New Zealand Bass Meyer thinks it looks reasonably good, but adds, “None of this stuff so far is really so nice.” Pasternack remains hard to please. Using finger and thumb, he picks out a piece of skin still attached to the surface of the bass: “Look at the crap on this. The guy didn’t take any effort to clean the fish up nice! If you were serving this to your guests, you don’t leave a piece of white skin on here.”

Wild King Salmon Everyone perks up. Meyer decides the fish was definitely wild, because it is ruby red and its lines of fat are thin. The fish is quite fresh, he adds, because there are no runs in the flesh where the pin bones have been removed: “That means it’s still a little bit tight.” (Given that he didn’t know the fish came from his store, it’s unlikely he was faking it.) Pasternack agrees it looks “lean,” but thinks the fish is less than perfectly fresh. He runs his fingers across the surface: “It feels tacky, sticky, instead of smooth and slick.” Bluefish This comes out on top. Pasternack: “That’s the best piece of fish here.

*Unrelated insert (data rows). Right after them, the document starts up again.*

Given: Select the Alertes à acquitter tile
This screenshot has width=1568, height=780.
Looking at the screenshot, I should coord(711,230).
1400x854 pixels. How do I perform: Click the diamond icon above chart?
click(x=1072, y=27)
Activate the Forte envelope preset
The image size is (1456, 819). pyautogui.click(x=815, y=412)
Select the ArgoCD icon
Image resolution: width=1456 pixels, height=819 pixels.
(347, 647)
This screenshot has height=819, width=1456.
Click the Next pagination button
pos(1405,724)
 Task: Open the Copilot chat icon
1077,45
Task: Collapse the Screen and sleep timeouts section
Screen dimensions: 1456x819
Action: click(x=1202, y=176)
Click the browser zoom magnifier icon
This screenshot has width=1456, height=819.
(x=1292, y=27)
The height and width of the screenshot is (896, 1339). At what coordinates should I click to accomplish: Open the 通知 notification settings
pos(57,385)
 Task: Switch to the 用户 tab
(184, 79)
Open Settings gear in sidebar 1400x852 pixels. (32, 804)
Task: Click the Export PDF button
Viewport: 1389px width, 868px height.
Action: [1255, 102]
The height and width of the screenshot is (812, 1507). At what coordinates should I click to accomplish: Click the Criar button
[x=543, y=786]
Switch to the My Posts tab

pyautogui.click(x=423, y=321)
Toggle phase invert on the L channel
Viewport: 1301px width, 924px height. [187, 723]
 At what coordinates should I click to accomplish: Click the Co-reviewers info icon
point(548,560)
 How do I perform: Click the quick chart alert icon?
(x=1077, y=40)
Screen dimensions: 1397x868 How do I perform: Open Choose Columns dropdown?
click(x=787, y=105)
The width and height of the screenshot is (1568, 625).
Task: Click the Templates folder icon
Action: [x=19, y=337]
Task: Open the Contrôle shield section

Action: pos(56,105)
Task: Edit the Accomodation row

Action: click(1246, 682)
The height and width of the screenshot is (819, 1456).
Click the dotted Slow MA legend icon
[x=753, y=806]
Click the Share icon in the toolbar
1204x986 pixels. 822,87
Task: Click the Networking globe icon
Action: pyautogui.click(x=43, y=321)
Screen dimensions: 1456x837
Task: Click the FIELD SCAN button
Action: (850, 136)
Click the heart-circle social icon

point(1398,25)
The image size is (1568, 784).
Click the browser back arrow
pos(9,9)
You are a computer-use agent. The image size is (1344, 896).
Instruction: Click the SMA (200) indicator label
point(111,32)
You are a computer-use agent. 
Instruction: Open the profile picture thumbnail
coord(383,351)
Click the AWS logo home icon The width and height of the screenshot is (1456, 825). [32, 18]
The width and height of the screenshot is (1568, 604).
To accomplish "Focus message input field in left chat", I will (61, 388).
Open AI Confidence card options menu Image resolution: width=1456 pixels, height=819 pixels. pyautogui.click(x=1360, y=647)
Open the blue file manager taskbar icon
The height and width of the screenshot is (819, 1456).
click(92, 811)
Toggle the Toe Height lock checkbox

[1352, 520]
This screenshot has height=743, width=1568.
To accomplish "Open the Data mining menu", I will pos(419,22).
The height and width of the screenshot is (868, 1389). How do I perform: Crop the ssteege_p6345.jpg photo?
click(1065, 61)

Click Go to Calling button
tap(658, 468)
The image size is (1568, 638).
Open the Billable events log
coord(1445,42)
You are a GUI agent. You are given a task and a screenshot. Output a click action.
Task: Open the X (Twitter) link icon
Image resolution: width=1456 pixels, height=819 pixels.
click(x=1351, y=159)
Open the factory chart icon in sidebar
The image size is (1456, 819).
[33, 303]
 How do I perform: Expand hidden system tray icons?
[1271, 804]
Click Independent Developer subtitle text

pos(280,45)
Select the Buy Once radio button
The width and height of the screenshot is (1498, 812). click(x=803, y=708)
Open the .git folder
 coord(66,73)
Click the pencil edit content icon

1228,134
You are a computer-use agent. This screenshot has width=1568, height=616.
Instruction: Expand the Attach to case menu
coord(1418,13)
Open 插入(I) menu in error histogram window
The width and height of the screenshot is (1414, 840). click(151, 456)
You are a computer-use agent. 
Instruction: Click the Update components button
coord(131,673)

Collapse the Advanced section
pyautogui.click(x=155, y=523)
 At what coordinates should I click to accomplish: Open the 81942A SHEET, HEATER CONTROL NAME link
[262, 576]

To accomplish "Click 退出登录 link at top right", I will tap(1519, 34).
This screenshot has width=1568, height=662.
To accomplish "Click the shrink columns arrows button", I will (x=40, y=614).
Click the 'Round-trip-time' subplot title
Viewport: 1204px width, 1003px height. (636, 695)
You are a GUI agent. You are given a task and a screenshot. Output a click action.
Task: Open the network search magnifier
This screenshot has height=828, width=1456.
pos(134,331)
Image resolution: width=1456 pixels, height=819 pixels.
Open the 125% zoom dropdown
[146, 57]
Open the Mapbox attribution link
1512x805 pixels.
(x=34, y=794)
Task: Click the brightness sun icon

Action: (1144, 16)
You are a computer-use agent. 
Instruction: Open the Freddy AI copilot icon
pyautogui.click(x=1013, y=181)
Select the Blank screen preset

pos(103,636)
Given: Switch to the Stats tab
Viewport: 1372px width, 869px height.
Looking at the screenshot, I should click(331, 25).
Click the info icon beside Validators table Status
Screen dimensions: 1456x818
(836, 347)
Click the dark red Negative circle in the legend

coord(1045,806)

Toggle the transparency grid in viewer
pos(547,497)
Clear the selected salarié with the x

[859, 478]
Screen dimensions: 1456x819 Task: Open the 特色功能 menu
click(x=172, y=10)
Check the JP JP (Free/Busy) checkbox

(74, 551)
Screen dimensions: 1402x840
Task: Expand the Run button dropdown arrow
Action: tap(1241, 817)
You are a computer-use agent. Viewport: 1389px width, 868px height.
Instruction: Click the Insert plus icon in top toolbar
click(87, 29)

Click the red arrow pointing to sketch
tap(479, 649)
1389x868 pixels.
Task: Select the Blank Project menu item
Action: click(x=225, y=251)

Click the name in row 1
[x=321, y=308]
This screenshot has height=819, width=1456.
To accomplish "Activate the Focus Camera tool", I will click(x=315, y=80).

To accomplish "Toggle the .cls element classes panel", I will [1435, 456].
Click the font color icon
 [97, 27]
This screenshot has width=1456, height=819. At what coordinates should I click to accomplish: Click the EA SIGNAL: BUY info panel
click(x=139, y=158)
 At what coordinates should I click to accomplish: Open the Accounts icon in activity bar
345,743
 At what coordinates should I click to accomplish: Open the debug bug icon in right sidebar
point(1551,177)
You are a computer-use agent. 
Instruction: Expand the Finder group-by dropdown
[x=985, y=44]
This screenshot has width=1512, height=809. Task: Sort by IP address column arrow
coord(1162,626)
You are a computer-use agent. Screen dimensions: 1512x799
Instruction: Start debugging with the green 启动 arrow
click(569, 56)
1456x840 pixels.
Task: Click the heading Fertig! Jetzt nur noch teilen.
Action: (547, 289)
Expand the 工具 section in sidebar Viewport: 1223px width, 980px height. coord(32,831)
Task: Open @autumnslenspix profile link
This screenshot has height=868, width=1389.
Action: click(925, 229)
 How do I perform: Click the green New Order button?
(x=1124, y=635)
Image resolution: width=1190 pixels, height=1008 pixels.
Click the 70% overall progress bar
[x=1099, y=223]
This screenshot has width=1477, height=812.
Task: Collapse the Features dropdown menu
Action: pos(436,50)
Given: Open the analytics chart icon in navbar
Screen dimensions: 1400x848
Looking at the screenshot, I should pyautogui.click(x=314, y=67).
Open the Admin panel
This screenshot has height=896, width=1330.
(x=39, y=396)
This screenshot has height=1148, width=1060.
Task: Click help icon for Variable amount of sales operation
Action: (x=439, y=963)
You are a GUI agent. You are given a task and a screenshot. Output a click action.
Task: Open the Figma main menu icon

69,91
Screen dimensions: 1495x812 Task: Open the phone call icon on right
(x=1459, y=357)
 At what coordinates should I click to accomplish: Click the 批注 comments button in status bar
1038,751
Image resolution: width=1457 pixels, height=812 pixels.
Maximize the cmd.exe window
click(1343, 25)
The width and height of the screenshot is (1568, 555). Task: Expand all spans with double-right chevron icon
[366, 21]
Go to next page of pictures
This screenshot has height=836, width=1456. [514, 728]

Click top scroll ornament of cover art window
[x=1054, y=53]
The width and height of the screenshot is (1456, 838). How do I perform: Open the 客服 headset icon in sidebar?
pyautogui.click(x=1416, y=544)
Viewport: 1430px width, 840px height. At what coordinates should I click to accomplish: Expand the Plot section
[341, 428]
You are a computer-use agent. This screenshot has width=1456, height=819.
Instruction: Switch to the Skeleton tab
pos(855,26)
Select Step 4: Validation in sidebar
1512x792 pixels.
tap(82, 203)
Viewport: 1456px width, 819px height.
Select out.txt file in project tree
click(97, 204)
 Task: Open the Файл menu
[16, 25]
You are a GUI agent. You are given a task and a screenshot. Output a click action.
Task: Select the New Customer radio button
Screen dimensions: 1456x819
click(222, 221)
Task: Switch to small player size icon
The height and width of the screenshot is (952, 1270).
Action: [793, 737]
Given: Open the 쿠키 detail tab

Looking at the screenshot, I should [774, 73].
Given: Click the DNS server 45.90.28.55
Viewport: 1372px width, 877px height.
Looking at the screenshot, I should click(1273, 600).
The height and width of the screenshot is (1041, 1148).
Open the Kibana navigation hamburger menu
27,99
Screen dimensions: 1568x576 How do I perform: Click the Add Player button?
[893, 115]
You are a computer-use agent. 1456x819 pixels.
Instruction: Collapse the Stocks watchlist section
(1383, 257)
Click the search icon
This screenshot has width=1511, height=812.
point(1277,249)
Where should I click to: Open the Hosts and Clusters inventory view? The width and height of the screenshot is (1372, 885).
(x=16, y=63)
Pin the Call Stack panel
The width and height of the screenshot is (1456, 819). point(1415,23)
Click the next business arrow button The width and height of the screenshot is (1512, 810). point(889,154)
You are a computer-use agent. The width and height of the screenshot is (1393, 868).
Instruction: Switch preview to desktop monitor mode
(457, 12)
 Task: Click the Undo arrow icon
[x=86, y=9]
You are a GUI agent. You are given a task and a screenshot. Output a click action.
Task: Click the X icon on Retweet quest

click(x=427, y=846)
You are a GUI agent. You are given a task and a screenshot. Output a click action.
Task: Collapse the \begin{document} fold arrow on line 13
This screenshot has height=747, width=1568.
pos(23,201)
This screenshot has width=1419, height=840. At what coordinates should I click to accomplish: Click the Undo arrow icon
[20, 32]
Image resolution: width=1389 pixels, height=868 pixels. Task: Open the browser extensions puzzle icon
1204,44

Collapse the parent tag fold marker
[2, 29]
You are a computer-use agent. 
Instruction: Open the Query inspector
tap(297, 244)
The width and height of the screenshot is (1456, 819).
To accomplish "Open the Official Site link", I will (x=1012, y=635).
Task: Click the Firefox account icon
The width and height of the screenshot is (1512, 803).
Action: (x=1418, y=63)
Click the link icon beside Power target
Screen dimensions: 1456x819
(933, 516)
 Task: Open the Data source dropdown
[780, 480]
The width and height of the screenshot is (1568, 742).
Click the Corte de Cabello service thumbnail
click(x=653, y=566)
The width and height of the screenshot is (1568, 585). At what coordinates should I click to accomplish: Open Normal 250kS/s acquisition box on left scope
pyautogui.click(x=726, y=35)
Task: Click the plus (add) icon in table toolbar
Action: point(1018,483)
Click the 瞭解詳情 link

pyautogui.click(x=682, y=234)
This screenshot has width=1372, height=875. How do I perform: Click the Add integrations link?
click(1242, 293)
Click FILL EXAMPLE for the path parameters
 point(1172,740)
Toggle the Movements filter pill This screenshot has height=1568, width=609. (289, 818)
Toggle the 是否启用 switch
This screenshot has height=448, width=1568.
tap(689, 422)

Basically, just looking at it, it looks fresh.” An impressive declaration, given that he’s shown himself to be the most difficult-to-please judge.

Eating the Fish
Swordfish Once again, the swordfish ranks at the absolute bottom. Meyer looks aghast after his first bite: “That’s not edible, that fish. That has soured.” He grabs a glass of water to drink. “You need a biohazard box for this.” Patronite calls it “weird and grisly and chewy.” After Pasternack’s warning, Raisfeld abstains.

Halibut Again, this is a close second-worst. Raisfeld: “A kind of bad aftertaste.” Pasternack agrees: “It’s a little funky up front.”

Farmed Salmon At best, this is inoffensive. “Bland,” Patronite decides. Others are unsparing. Meyer: “That’s close to awful. I’ve got a tingling in my mouth.”

New Zealand Bass “Not bad,” Meyer proclaims. Patronite is more effusive: “It’s pretty good. It seems fresh. It seems to flake nicely. This is a lot firmer than the others.” Meyer: “It’s probably one of the farmed blue-nose basses.”

Wild King Salmon Pasternack is now fully convinced it’s genuinely wild salmon, because he gets a few tiny bones in his mouthful. A wild fish is well exercised from swimming the ocean, and develops “a very funny bone structure, and you can’t always pick the pin bones out.” It also does not have any of the farmed-fish smell he dreads: “This one smells totally different.” Patronite agrees: “It’s a lot richer, more buttery.”

Bluefish This fish continues to stay on top. Bluefish often has a deep mackerel-like flavor, and can verge on being too oily; this one avoids that pitfall. Patronite: “I like it. It tastes fresh, the way bluefish should taste.” Pasternack approves: “This is a very mild bluefish.”